Your task: Please check the news report below on the Budapest Appeal Court ruling: who does the ruling oblige to pay legal costs, and whose costs are they?
[Begin Source passage]
The Budapest Appeal Court has ruled against Former Prime Minister Gordon Bajnai and former secret services minister Adam Ficsor in a lawsuit they launched against public media company MTVA, stating that public media website hirado.hu had been within its rights to freely express opinions regarding political influencing during the 2022 election campaign.

Bajnai and Ficsor, the owners of the company DatAdat, brought action against the Media Service Support and Asset Management Fund (MTVA), claiming that hirado.hu had carried opinion pieces which linked the company to phishing, fake profiles and hired social media commenters, as well as a text messaging campaign that the website said had reached some 1 million people, in order to aid the leftist campaign, MTVA’s press office said in a statement on Saturday.

The binding ruling of the court said the website’s actions were lawful and within the bounds of the free expression of opinion, the statement said.

During the campaign leading up to the general election in April 2022, hirado.hu analysed publicly available data and published a series of articles containing conclusions on the possible ways the campaign may have been influenced by DatAdat, the statement said, adding that the court found that the website’s information was sufficient material on which to base its published conclusions. The ruling emphasised that the press’s right to freely criticise politicians was a key element of democracy, the statement said.

Hirado.hu also published the sources it had used for the articles with due transparency, the statement said, citing the court’s verdict.

Bajnai and Ficsor’s protests against statements that they may have helped prime ministerial candidate Peter Marki-Zay’s campaign with the use of fake profiles on social media, or that their “offshore wonder weapon” could have helped decide the leftist primary election “were made in vain”, the MTVA statement said. According to the court, “the public media website had the right to publish its well-founded opinion, and did not breach the bounds of free expression of opinion,” the statement added.

The ruling obliges Bajnai and Ficsor to pay the state and MTVA’s legal costs, the statement said.
[End Source passage]
[Begin Record set]
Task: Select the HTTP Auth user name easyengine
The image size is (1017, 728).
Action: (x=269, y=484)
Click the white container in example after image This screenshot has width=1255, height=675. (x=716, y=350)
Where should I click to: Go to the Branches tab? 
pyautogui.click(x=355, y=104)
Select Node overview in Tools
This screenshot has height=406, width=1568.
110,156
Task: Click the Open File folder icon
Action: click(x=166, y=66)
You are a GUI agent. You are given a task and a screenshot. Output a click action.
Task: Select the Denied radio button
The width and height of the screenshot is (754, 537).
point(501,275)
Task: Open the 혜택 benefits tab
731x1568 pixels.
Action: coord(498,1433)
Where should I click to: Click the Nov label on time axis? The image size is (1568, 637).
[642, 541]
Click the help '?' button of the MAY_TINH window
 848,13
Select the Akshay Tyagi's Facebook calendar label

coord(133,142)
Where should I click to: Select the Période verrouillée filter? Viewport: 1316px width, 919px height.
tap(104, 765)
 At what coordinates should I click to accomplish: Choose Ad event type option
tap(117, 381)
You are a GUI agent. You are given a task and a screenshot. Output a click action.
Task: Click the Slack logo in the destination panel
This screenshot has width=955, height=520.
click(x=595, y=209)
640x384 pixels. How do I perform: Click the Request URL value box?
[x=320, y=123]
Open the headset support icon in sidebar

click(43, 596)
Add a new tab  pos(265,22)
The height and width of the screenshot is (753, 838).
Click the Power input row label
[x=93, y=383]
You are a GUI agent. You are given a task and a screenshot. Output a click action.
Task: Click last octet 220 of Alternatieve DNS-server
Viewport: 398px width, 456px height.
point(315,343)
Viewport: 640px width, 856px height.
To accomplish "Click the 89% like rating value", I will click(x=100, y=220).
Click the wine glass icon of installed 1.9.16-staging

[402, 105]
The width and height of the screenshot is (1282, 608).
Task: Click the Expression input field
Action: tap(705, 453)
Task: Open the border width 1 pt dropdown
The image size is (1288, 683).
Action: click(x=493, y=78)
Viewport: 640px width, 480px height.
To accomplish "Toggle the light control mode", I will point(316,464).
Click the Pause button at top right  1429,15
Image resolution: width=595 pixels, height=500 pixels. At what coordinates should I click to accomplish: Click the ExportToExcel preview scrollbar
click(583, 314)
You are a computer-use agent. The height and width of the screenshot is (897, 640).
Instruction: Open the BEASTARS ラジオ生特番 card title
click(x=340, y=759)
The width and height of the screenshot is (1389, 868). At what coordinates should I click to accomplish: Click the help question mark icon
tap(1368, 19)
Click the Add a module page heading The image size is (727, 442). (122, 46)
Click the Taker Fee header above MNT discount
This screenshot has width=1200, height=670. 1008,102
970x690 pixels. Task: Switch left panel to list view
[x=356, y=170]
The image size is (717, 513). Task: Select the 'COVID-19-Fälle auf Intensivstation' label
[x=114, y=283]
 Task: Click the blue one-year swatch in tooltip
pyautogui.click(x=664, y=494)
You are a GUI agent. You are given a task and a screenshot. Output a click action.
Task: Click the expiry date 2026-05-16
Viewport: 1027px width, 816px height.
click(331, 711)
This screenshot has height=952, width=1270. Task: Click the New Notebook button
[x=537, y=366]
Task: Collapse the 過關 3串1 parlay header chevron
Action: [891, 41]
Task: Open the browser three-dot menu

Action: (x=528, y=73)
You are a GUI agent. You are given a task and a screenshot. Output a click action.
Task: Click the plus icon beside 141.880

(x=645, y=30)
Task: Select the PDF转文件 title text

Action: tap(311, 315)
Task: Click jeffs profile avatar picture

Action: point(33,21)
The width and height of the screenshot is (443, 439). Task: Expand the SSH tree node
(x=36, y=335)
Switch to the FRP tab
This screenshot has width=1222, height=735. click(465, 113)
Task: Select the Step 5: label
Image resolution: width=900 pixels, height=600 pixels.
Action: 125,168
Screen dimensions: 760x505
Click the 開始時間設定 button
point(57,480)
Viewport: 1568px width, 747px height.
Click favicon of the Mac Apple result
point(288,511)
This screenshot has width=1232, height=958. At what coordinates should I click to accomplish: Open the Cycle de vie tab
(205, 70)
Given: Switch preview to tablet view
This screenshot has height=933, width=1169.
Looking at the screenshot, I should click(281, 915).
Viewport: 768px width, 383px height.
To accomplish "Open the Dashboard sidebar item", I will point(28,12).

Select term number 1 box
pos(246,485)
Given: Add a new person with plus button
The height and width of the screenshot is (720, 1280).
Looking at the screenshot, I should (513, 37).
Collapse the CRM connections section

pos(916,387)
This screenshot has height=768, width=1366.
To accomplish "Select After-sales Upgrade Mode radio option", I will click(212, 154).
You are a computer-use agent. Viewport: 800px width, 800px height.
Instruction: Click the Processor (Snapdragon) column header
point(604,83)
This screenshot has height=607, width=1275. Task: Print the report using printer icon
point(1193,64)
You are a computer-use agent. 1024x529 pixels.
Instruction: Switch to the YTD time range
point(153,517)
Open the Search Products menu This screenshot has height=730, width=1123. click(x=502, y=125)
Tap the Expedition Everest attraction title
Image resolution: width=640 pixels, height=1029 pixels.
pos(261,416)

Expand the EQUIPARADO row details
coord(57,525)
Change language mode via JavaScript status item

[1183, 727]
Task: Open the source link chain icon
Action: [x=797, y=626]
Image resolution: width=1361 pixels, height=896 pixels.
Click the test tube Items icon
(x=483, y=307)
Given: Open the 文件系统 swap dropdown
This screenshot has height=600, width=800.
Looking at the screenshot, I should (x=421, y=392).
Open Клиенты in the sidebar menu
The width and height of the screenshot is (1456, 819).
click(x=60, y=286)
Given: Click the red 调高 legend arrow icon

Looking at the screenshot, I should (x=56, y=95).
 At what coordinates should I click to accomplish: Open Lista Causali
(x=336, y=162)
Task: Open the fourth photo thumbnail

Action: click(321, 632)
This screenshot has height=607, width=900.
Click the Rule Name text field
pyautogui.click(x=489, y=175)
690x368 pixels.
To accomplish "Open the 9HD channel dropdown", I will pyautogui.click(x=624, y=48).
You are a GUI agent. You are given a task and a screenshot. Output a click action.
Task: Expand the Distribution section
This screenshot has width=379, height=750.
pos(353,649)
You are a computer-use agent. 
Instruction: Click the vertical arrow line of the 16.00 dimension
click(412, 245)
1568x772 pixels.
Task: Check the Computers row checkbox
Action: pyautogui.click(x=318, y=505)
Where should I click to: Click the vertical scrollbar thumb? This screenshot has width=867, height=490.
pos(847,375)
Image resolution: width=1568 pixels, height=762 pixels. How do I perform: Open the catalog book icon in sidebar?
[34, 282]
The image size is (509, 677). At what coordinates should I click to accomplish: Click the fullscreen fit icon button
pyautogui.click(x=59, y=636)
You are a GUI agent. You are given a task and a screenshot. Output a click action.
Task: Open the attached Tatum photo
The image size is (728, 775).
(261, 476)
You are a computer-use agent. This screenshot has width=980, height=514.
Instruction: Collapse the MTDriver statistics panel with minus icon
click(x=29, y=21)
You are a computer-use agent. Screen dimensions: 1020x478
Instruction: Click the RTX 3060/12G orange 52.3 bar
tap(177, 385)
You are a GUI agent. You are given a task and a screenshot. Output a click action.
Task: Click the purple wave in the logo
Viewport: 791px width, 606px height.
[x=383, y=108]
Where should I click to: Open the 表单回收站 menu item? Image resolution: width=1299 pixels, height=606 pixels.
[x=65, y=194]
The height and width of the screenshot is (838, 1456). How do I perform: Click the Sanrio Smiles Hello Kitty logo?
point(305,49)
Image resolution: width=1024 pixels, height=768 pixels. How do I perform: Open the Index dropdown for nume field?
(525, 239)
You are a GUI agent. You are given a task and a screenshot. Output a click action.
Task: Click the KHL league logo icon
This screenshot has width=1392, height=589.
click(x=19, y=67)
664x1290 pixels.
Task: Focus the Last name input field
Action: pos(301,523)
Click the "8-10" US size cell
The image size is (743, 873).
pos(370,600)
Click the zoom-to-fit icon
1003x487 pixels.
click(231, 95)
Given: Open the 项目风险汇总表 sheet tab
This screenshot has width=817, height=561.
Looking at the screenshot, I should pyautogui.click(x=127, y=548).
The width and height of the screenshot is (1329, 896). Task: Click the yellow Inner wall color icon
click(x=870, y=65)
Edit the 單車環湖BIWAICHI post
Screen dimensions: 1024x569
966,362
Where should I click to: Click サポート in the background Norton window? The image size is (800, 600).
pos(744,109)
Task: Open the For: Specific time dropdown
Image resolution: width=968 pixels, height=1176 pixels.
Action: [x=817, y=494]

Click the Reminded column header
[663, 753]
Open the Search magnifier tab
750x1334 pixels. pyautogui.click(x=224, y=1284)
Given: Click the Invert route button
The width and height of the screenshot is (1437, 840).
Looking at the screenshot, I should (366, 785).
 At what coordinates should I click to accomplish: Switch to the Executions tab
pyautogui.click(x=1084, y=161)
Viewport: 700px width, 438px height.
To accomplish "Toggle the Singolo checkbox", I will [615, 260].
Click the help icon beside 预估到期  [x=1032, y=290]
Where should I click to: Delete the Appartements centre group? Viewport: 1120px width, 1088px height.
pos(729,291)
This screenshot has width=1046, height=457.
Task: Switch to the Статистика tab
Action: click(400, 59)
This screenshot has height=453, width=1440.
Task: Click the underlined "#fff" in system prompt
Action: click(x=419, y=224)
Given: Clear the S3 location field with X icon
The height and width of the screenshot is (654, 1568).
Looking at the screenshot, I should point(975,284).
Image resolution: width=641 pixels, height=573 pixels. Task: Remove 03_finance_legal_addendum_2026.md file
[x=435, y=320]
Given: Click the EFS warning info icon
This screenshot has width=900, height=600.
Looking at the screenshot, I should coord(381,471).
[End Record set]
Response: Gordon Bajnai and Adam Ficsor must pay the legal costs of the state and MTVA.